Written request: Transcribe the material verbatim, beginning at the line that contains "Given: Click the Eject button in main window" and stopping after the line that contains "will [x=45, y=83].".

>> start Extracted records

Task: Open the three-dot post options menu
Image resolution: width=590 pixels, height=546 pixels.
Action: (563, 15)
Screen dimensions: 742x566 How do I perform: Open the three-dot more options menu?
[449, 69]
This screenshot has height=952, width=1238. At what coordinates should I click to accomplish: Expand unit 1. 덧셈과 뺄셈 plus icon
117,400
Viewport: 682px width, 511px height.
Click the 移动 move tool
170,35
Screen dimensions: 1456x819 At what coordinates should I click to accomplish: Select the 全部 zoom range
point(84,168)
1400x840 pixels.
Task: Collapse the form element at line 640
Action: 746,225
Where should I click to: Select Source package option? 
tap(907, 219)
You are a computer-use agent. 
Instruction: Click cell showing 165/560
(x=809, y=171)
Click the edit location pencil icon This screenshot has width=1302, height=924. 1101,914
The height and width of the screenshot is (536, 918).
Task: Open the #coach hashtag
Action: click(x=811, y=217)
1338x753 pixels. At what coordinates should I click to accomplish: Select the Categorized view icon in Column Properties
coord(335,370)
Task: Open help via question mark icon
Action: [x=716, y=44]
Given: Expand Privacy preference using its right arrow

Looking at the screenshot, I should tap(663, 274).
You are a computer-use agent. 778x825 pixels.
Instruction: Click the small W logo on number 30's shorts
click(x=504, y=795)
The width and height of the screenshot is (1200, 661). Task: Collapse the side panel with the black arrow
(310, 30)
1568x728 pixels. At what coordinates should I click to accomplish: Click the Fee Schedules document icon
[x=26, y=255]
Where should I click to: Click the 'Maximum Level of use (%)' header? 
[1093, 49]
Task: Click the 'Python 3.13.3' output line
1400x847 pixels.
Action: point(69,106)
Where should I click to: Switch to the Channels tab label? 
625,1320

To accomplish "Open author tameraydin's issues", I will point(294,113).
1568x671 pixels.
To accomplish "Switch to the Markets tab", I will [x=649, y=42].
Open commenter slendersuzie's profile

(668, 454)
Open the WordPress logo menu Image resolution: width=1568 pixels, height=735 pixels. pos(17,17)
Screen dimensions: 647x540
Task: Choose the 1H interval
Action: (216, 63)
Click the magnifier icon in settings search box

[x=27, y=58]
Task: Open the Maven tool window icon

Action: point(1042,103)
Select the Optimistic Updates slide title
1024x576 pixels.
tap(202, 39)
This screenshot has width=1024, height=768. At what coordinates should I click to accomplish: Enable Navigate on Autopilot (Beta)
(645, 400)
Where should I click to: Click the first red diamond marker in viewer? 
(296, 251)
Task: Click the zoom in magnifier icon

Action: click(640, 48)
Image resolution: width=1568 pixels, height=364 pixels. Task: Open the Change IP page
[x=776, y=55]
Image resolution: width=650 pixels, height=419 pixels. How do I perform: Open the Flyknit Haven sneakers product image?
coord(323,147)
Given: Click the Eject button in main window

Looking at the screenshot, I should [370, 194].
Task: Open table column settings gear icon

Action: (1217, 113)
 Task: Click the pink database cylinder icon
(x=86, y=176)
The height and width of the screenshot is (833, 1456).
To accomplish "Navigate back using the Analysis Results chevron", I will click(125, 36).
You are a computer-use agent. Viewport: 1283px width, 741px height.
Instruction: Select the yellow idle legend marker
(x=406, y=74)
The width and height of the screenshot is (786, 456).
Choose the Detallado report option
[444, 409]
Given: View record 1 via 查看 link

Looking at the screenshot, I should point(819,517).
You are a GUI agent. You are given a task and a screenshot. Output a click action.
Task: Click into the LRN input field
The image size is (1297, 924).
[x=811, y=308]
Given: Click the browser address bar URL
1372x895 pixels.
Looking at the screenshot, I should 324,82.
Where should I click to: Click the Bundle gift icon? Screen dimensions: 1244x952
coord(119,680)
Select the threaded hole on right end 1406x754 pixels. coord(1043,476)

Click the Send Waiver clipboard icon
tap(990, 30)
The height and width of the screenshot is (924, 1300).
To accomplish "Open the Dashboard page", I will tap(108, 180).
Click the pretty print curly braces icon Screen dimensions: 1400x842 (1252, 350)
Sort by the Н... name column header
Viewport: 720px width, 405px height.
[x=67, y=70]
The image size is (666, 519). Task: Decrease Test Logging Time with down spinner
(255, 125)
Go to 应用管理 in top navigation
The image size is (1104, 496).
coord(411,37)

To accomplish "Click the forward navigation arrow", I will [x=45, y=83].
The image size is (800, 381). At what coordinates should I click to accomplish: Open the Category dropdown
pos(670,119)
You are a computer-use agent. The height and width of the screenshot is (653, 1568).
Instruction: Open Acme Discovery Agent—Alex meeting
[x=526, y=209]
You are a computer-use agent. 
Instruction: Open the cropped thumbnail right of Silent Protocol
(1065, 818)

>> end Extracted records

Answer to this exercise:
Given: Click the Eject button in main window

Looking at the screenshot, I should [370, 194].
Task: Open table column settings gear icon

Action: (1217, 113)
 Task: Click the pink database cylinder icon
(x=86, y=176)
The height and width of the screenshot is (833, 1456).
To accomplish "Navigate back using the Analysis Results chevron", I will click(125, 36).
You are a computer-use agent. Viewport: 1283px width, 741px height.
Instruction: Select the yellow idle legend marker
(x=406, y=74)
The width and height of the screenshot is (786, 456).
Choose the Detallado report option
[444, 409]
Given: View record 1 via 查看 link

Looking at the screenshot, I should point(819,517).
You are a GUI agent. You are given a task and a screenshot. Output a click action.
Task: Click into the LRN input field
The image size is (1297, 924).
[x=811, y=308]
Given: Click the browser address bar URL
1372x895 pixels.
Looking at the screenshot, I should 324,82.
Where should I click to: Click the Bundle gift icon? Screen dimensions: 1244x952
coord(119,680)
Select the threaded hole on right end 1406x754 pixels. coord(1043,476)

Click the Send Waiver clipboard icon
tap(990, 30)
The height and width of the screenshot is (924, 1300).
To accomplish "Open the Dashboard page", I will tap(108, 180).
Click the pretty print curly braces icon Screen dimensions: 1400x842 (1252, 350)
Sort by the Н... name column header
Viewport: 720px width, 405px height.
[x=67, y=70]
The image size is (666, 519). Task: Decrease Test Logging Time with down spinner
(255, 125)
Go to 应用管理 in top navigation
The image size is (1104, 496).
coord(411,37)

To accomplish "Click the forward navigation arrow", I will [x=45, y=83].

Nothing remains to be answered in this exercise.